Called by read() when the template source type is "text", this method simply returns the value of the text string passed to it. 

=item read_file

  ( $contents, %path_info ) = $mason->read_file( $filename );

Called by read() when the template source type is "file", this method reads and returns the contents of the named file.

=item read_handle

  $template = $mason->read_handle( $filehandle );

Called by read() when the template source type is "handle", this method reads and returns the contents of the filehandle passed to it. 

=item lex

  @token_pairs = $mason->lex( $template );

Called by interpret(). Parses the source text and returns a list of pairs of token types and values. Loops through repeated calls to lex_token().

=item lex_token

  ( $type, $value ) = $mason->lex_token();

Attempts to parse a token from the template text stored in the global $_ and returns a token type and value. Returns an empty list if unable to parse further due to an error.

Abstract method; must be implemented by subclasses. 

=item assemble

  $perl_code = $mason->assemble( @tokens );

Called by interpret(). Assembles the parsed token series into the source code for the equivalent Perl subroutine.

=item assembler_rules()

Returns a hash of text elements used for Perl subroutine assembly. Used by assemble(). 

The assembly template defines the types of blocks supported and the order they appear in, as well as where other standard elements should go. Those other elements also appear in the assembler hash.

=item eval_sub

  $code_ref = $mason->eval_sub( $perl_code );

Called by compile(). Compiles the Perl source code for a template using eval(), and returns a code reference. 

=item croak_msg 

Called when a fatal exception has occurred.

=item NEXT

Enhanced superclass method dispatch for use inside mixin class methods. Allows mixin classes to redispatch to other classes in the inheritance tree without themselves inheriting from anything. Provided by Class::MixinFactory::NEXT. 

=back

=head2 Private Functions

=over 4

=item _printable

  $special_characters_escaped = _printable( $source_string );

Converts non-printable characters to readable form using the standard backslash notation, such as "\n" for newline.

=back

=head1 EXTENDING

You can add functionality to this module by creating subclasses or mixin classes. 

To create a subclass, just inherit from the base class or some dynamically-assembled class. To create your own mixin classes which can be combined with other mixin features, examine the operation of the class() and NEXT() methods.

(Stored data entries)
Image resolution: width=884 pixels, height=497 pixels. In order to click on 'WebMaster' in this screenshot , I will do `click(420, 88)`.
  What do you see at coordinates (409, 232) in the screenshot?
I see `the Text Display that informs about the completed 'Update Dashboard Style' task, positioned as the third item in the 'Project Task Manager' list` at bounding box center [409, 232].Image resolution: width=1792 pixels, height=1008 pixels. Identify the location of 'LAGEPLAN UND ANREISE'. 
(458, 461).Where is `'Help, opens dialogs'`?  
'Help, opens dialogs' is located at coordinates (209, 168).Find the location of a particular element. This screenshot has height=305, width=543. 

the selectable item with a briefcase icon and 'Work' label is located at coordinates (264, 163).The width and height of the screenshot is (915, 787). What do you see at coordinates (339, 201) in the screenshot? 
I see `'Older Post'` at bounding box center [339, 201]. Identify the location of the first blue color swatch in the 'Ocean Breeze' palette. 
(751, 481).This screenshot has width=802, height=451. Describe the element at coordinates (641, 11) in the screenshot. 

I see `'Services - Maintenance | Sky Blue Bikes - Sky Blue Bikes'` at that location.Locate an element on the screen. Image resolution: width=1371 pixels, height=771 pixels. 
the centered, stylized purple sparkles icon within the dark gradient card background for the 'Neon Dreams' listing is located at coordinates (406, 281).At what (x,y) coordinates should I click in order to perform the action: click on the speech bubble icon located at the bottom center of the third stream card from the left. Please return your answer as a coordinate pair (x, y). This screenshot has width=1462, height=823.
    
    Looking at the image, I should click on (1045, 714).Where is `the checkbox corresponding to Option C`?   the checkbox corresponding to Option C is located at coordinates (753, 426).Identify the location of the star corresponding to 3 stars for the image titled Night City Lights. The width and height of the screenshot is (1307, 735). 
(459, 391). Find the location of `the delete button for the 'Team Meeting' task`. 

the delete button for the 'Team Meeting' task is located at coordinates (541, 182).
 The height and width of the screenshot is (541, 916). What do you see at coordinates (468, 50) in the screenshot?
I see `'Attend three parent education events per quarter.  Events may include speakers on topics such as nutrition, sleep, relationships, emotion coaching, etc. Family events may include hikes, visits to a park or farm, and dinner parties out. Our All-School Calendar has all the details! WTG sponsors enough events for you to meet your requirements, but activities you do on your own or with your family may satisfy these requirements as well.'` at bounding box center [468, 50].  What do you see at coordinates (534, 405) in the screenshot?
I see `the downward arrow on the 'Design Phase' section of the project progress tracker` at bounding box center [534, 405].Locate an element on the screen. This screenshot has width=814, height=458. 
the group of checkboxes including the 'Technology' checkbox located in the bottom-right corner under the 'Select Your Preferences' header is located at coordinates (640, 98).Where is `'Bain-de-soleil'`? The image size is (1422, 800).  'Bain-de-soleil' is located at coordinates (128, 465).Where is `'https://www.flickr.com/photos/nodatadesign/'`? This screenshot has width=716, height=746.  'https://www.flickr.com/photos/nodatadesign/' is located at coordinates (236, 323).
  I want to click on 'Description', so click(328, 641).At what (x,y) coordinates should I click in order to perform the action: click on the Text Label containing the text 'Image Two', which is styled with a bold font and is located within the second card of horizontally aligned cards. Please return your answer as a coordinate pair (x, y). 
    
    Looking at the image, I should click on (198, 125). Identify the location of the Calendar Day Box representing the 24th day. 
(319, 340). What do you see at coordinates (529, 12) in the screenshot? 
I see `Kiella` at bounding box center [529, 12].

_Your task:_ Return the passage of the Perl module documentation from "Attempts to parse" to "implemented by subclasses.", copied word for word.

_Exercise output:_
Attempts to parse a token from the template text stored in the global $_ and returns a token type and value. Returns an empty list if unable to parse further due to an error.

Abstract method; must be implemented by subclasses.